[The Peace Negotiations by Robert Lansing]@TWC D-Link bookThe Peace Negotiations CHAPTER XIV 7/14
If the power did not exist, then the violation of the Constitution would be an effective argument against such an undertaking. Whatever the conclusion might be, therefore, as to the legality of the guaranty or as to whether the obligation was legal or moral in nature, it did not seem possible for it to escape criticism and vigorous attack in America. It seemed to me that the President's guaranty was so vulnerable from every angle that to insist upon it would endanger the acceptance of any treaty negotiated if the Covenant was, in accordance with the President's plan, made an integral part of it.

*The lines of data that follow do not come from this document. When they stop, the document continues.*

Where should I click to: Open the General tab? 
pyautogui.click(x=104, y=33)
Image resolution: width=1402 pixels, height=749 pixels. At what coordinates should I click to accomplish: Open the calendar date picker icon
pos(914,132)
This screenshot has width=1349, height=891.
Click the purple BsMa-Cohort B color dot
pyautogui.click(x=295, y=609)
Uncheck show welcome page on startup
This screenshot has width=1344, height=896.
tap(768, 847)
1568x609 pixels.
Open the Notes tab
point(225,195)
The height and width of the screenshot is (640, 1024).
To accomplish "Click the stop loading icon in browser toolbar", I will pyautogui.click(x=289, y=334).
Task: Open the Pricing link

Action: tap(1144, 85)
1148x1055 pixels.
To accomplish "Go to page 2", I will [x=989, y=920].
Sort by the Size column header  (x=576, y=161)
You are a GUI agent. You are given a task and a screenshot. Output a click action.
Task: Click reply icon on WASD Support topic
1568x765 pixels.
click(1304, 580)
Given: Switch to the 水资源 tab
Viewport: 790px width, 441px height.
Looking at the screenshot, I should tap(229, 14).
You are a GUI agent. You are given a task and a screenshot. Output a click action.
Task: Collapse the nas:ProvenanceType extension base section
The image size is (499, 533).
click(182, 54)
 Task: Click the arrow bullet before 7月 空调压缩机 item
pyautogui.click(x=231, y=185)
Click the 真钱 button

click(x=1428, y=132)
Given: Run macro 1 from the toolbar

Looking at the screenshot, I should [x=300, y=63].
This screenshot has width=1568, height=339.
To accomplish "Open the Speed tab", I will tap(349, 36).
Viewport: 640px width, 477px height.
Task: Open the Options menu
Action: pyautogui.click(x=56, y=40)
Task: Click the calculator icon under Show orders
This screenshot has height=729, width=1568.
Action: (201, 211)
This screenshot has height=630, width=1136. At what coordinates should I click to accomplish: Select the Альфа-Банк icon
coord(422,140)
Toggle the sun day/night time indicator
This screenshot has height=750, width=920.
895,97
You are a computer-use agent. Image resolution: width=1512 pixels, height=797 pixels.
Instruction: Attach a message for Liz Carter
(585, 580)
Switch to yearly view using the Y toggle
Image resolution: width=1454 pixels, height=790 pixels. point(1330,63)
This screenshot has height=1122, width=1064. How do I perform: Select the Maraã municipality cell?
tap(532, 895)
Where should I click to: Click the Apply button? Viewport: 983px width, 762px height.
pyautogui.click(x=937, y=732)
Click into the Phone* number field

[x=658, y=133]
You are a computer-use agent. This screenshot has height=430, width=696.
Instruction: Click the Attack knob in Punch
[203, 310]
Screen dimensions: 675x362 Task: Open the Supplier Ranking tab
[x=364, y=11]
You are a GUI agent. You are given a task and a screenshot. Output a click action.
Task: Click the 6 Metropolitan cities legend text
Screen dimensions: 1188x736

Then, too, opposition would, in my opinion, develop on the ground that the guaranty would permit European Powers to participate, if they could not act independently, in the forcible settlement of international quarrels in the Western Hemisphere whenever there was an actual invasion of territory or violation of sovereignty, while conversely the United States would be morally, if not legally, bound to take part in coercive measures in composing European differences under similar conditions.
It could be urged with much force that the Monroe Doctrine in the one case and the Washington policy of avoiding "entangling alliances" in the other would be so affected that they would both have to be substantially abandoned or else rewritten.
If the American people were convinced that this would be the consequence of accepting the affirmative guaranty, it meant its rejection.
In any event it was bound to produce an acrimonious controversy.